> **Set problem**: Revise the data from the line containing "How do I perform: Click" through the end, replacing "Geothermal" with "Hydroelectric" and leaving everything else unchanged. Omit the pictures from your answer.

> **Source records**:

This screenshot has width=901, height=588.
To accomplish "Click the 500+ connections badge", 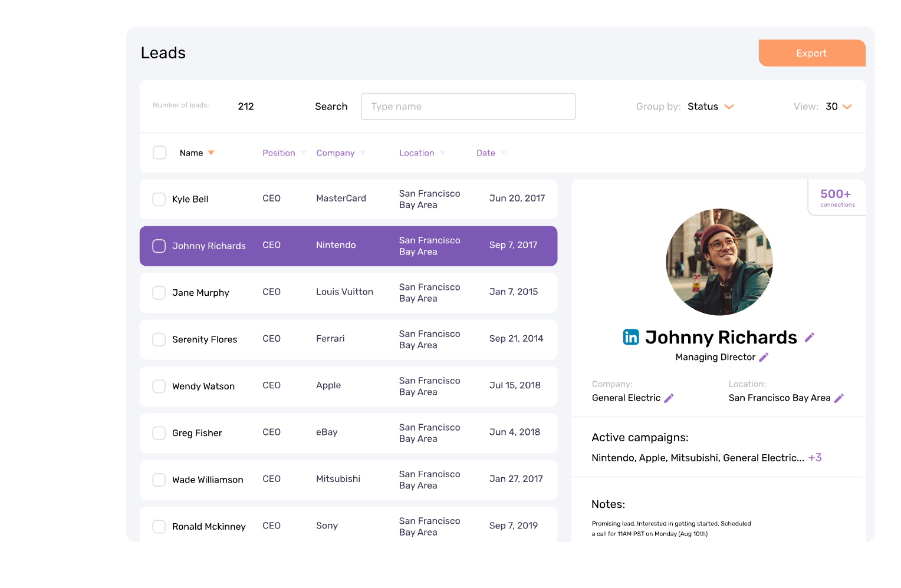I will click(836, 199).
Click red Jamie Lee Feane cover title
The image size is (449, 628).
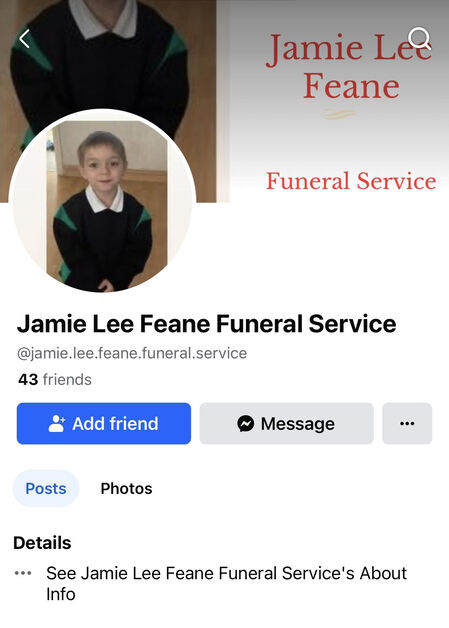point(349,66)
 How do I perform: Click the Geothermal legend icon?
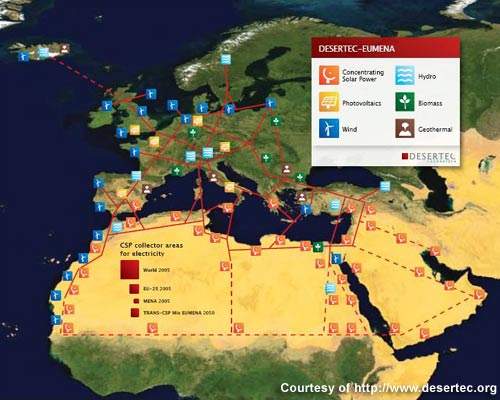[x=405, y=128]
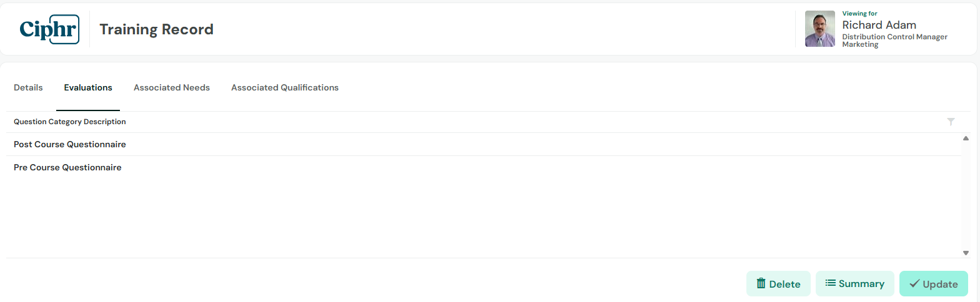The image size is (980, 302).
Task: Click the Update button
Action: 934,284
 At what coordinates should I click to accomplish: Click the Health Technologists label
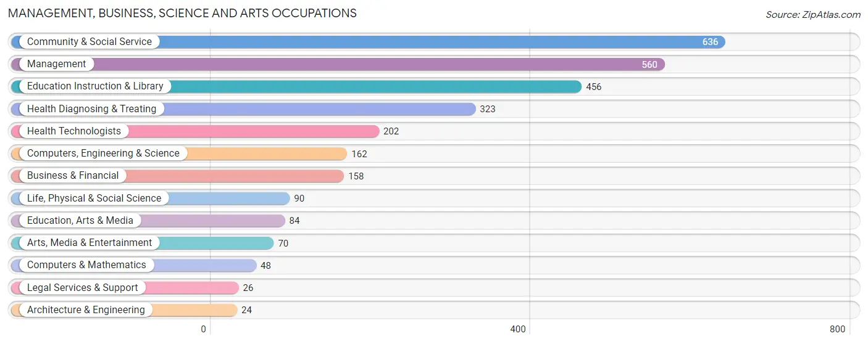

> **Answer for this exercise**:
 How do I perform: Click the Hydroelectric legend icon?
[x=405, y=128]
The image size is (980, 302).
Task: Click the Update button
Action: 934,284
 At what coordinates should I click to accomplish: Click the Health Technologists label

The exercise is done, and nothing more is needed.